* _Task to complete_
Apart from the pictures, reproduce the data below exactly as it stands.

··· Records provided ···

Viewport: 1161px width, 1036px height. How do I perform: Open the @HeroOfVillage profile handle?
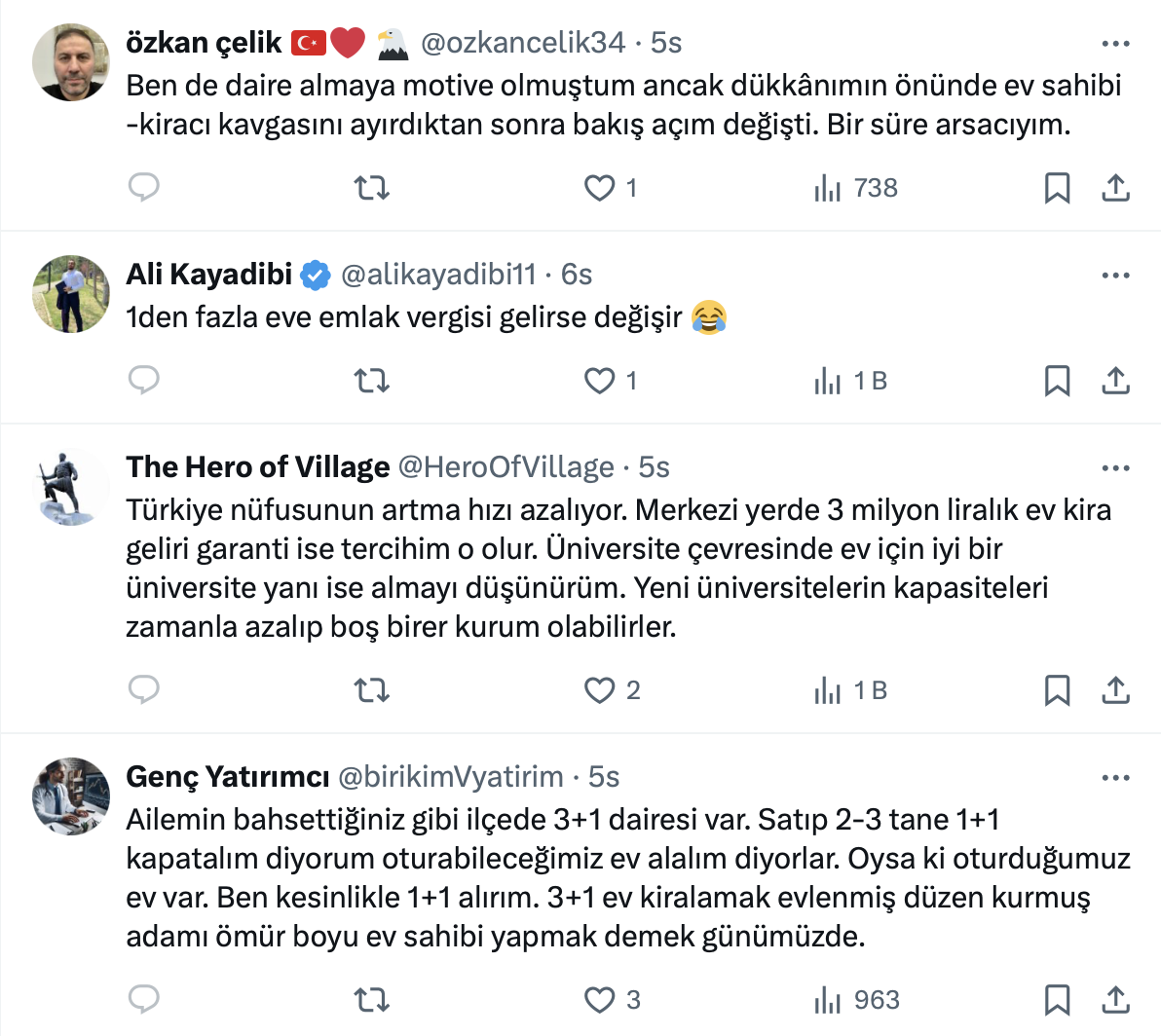click(506, 467)
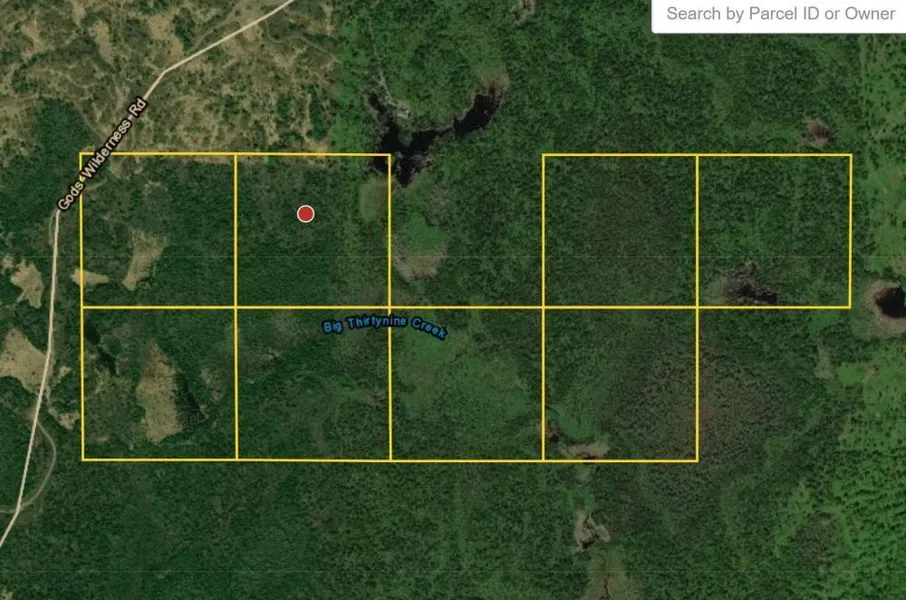Image resolution: width=906 pixels, height=600 pixels.
Task: Click the red location marker dot
Action: pos(306,213)
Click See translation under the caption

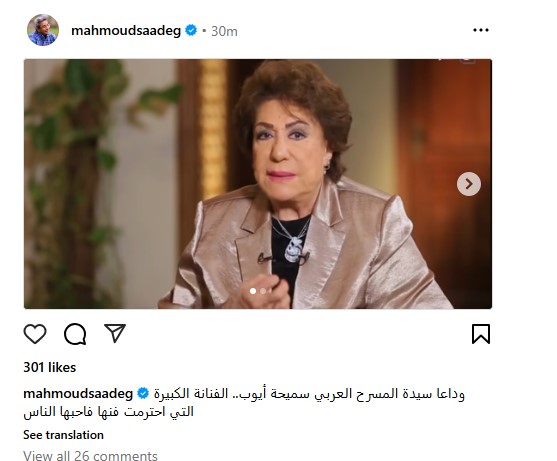tap(63, 435)
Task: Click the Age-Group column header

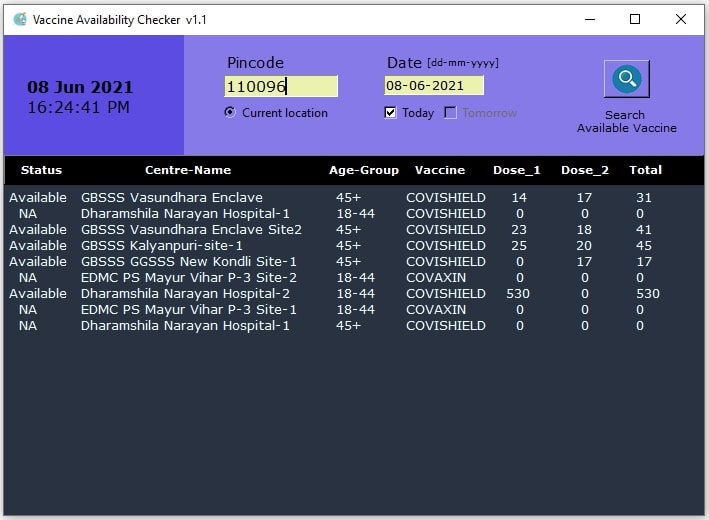Action: click(364, 170)
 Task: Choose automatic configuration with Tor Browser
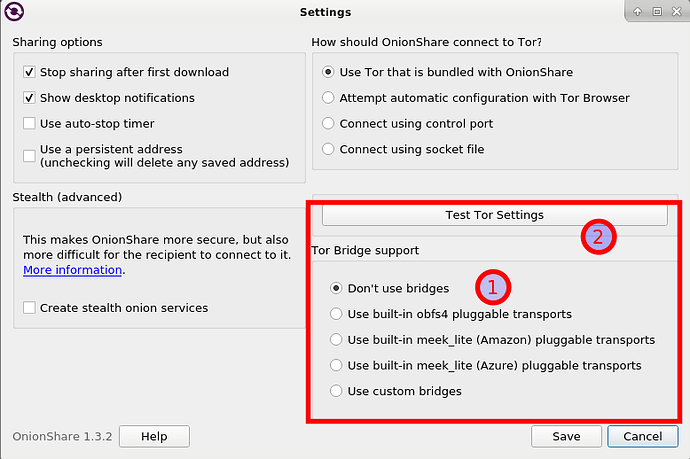tap(328, 98)
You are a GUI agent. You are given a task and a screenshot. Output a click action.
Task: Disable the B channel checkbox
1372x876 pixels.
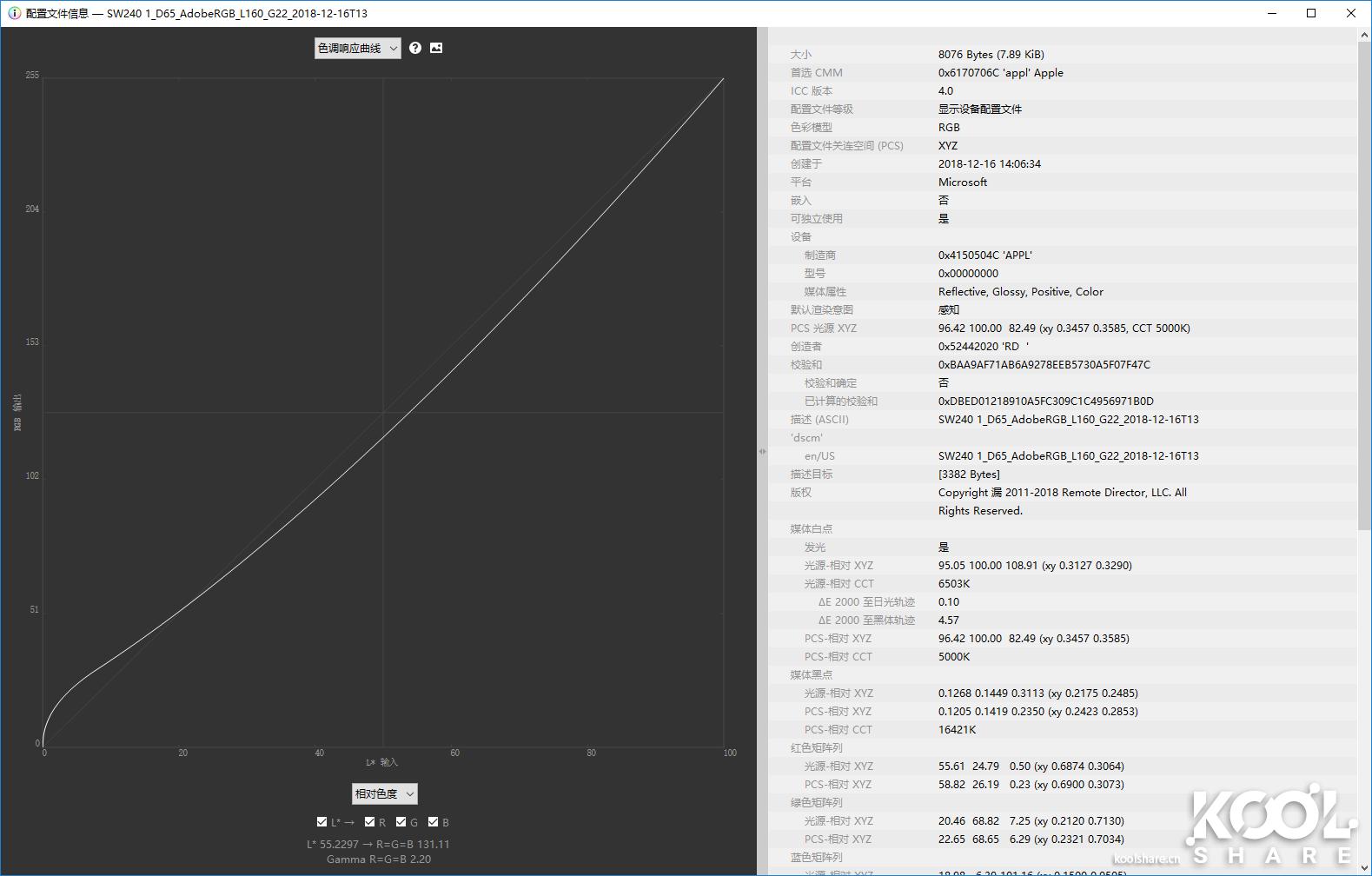[434, 822]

···

* _Result of the exercise_
Viewport: 1161px width, 1036px height. How do I perform: Open the @HeroOfVillage profile handle?
click(506, 467)
Image resolution: width=906 pixels, height=600 pixels.
Task: Click the red location marker dot
Action: pos(306,213)
Click See translation under the caption

tap(63, 435)
Task: Click the Age-Group column header

Action: click(364, 170)
 Task: Choose automatic configuration with Tor Browser
tap(328, 98)
You are a GUI agent. You are given a task and a screenshot. Output a click action.
Task: Disable the B channel checkbox
1372x876 pixels.
[434, 822]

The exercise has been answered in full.